Analyzing Multiple-Probe Microarray: Estimation and Application of Gene Expression Indexes
Article first published online: 26 JUL 2012
© 2012, The International Biometric Society
Volume 68, Issue 3, pages 784–792, September 2012
How to Cite
Maadooliat, M., Huang, J. Z. and Hu, J. (2012), Analyzing Multiple-Probe Microarray: Estimation and Application of Gene Expression Indexes. Biometrics, 68: 784–792. doi: 10.1111/j.1541-0420.2012.01727.x
- Issue published online: 26 SEP 2012
- Article first published online: 26 JUL 2012
- Received April 2010. Revised July 2011. Accepted November 2011.
- Differential expression detection;
- Fold change;
- Multivariate expression index;
- Profile likelihood;
- Transformation model
Summary Gene expression index estimation is an essential step in analyzing multiple probe microarray data. Various modeling methods have been proposed in this area. Amidst all, a popular method proposed in Li and Wong (2001) is based on a multiplicative model, which is similar to the additive model discussed in Irizarry et al. (2003a) at the logarithm scale. Along this line, Hu et al. (2006) proposed data transformation to improve expression index estimation based on an ad hoc entropy criteria and naive grid search approach. In this work, we re-examined this problem using a new profile likelihood-based transformation estimation approach that is more statistically elegant and computationally efficient.
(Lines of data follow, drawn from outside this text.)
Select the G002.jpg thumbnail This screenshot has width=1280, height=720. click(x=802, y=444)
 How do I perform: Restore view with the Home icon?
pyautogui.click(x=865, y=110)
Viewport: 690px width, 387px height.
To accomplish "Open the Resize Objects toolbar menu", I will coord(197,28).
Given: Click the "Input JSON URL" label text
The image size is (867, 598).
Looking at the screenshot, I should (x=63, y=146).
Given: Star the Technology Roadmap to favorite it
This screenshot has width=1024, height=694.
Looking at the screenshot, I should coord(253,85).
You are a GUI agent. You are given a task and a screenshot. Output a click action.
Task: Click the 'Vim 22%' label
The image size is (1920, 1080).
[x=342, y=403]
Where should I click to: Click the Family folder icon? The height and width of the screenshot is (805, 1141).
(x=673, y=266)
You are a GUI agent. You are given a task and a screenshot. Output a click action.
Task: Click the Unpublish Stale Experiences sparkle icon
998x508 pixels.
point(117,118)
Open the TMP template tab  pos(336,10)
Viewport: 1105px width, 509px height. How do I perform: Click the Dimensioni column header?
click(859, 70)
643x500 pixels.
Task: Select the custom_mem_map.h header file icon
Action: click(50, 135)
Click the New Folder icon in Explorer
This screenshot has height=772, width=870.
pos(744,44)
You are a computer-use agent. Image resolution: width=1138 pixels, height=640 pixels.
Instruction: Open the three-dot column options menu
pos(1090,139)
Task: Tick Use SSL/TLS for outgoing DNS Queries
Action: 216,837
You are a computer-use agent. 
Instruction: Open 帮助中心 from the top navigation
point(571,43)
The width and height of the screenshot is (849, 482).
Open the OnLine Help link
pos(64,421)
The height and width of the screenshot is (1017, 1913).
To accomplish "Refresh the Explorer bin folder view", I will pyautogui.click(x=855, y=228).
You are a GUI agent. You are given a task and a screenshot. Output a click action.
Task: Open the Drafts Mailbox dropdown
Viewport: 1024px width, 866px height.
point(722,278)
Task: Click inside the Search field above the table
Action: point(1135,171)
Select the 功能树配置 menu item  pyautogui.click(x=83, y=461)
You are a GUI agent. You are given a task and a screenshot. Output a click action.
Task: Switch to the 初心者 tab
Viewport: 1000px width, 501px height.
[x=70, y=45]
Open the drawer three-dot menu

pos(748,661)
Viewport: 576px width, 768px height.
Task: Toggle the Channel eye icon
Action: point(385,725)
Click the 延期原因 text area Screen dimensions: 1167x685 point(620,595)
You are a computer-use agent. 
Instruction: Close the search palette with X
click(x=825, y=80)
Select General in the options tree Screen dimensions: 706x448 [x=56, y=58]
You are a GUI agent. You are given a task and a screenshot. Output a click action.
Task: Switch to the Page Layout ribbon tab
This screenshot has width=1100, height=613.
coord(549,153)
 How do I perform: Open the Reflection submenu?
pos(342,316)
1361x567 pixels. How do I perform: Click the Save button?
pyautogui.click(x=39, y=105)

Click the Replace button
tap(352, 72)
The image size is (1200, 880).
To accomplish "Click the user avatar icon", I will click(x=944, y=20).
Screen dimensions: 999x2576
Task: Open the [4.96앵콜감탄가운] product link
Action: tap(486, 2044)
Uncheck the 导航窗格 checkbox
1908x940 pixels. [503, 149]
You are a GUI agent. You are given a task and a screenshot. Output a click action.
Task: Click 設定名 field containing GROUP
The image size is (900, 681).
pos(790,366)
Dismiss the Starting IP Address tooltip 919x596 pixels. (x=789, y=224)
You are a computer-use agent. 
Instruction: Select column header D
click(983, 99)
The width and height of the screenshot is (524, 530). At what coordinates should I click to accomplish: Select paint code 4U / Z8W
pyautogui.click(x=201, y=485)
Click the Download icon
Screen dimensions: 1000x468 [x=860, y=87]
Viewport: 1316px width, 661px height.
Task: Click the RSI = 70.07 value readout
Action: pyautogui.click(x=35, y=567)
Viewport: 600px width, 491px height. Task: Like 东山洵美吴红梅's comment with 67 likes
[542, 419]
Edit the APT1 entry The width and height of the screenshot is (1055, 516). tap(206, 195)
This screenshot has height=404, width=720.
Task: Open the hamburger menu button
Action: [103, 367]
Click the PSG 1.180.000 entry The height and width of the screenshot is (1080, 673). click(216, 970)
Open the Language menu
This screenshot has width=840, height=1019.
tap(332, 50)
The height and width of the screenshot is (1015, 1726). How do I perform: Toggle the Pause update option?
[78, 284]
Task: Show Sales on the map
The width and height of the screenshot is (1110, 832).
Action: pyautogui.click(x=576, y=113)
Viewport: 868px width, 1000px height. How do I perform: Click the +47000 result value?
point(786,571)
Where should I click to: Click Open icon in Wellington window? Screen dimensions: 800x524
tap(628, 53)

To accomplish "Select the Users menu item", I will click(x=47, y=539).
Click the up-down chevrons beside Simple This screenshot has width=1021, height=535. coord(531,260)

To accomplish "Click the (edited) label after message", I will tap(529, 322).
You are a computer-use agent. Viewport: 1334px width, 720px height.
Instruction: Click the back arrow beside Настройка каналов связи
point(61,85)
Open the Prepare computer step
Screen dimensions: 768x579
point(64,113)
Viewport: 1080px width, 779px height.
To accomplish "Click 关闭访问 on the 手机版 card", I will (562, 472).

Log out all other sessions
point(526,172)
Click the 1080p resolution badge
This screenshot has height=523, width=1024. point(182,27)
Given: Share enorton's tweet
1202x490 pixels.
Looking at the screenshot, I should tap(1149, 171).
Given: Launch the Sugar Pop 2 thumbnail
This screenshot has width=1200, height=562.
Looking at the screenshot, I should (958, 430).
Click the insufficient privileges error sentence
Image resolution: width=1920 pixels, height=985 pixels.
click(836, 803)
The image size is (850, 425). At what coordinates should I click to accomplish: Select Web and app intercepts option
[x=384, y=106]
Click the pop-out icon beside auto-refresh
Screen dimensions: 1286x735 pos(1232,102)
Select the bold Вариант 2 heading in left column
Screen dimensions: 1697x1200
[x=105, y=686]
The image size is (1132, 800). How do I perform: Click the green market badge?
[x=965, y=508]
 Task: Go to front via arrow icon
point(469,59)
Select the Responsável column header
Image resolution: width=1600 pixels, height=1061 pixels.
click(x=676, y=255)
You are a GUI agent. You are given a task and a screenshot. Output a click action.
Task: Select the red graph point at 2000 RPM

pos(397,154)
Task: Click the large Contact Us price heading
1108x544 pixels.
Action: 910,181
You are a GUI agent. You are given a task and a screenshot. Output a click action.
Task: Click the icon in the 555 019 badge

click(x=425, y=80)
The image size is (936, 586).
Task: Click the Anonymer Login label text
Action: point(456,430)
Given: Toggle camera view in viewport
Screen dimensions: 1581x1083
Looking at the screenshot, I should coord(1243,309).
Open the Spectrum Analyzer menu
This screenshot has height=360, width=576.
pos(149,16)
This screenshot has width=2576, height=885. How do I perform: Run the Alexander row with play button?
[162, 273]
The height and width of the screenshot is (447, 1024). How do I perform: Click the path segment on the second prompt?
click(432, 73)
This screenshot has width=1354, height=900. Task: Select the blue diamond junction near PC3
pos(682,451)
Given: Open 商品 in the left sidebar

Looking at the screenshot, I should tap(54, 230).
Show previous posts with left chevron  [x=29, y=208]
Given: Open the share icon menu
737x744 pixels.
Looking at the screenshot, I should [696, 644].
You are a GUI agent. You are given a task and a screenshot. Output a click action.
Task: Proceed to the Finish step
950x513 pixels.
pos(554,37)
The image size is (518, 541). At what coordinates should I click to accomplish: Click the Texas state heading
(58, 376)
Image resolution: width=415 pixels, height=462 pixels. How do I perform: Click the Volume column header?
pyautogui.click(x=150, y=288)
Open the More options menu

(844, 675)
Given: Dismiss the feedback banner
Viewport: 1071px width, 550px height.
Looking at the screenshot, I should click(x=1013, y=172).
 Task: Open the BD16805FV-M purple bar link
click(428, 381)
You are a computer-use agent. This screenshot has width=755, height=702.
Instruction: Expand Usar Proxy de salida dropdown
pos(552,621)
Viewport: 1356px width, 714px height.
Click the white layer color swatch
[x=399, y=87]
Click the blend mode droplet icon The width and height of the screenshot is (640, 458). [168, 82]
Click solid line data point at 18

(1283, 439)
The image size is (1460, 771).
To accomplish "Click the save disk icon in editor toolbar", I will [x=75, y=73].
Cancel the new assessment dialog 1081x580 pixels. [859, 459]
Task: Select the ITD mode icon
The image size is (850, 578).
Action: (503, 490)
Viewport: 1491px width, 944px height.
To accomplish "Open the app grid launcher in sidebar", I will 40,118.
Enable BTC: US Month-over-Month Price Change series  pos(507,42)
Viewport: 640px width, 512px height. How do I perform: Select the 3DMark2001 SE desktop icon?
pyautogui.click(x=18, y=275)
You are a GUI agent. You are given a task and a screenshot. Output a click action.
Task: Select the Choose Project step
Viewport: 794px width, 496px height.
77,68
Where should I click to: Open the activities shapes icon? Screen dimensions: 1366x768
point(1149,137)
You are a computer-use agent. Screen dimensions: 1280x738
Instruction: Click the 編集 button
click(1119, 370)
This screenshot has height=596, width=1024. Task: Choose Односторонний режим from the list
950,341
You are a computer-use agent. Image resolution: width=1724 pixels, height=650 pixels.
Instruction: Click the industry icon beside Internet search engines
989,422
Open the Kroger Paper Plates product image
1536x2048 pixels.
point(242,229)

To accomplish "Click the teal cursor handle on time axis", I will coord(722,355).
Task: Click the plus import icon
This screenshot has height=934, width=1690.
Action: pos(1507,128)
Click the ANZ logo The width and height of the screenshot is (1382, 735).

We demonstrate the applicability of the proposed method using a benchmark Affymetrix U95A spiked-in experiment. Moreover, We introduced a new multivariate expression index and used the empirical study to shows its promise in terms of improving model fitting and power of detecting differential expression over the commonly used univariate expression index. As the other important content of the work, we discussed two generally encountered practical issues in application of gene expression index: normalization and summary statistic used for detecting differential expression. Our empirical study shows somewhat different findings from the MAQC project (MAQC, 2006).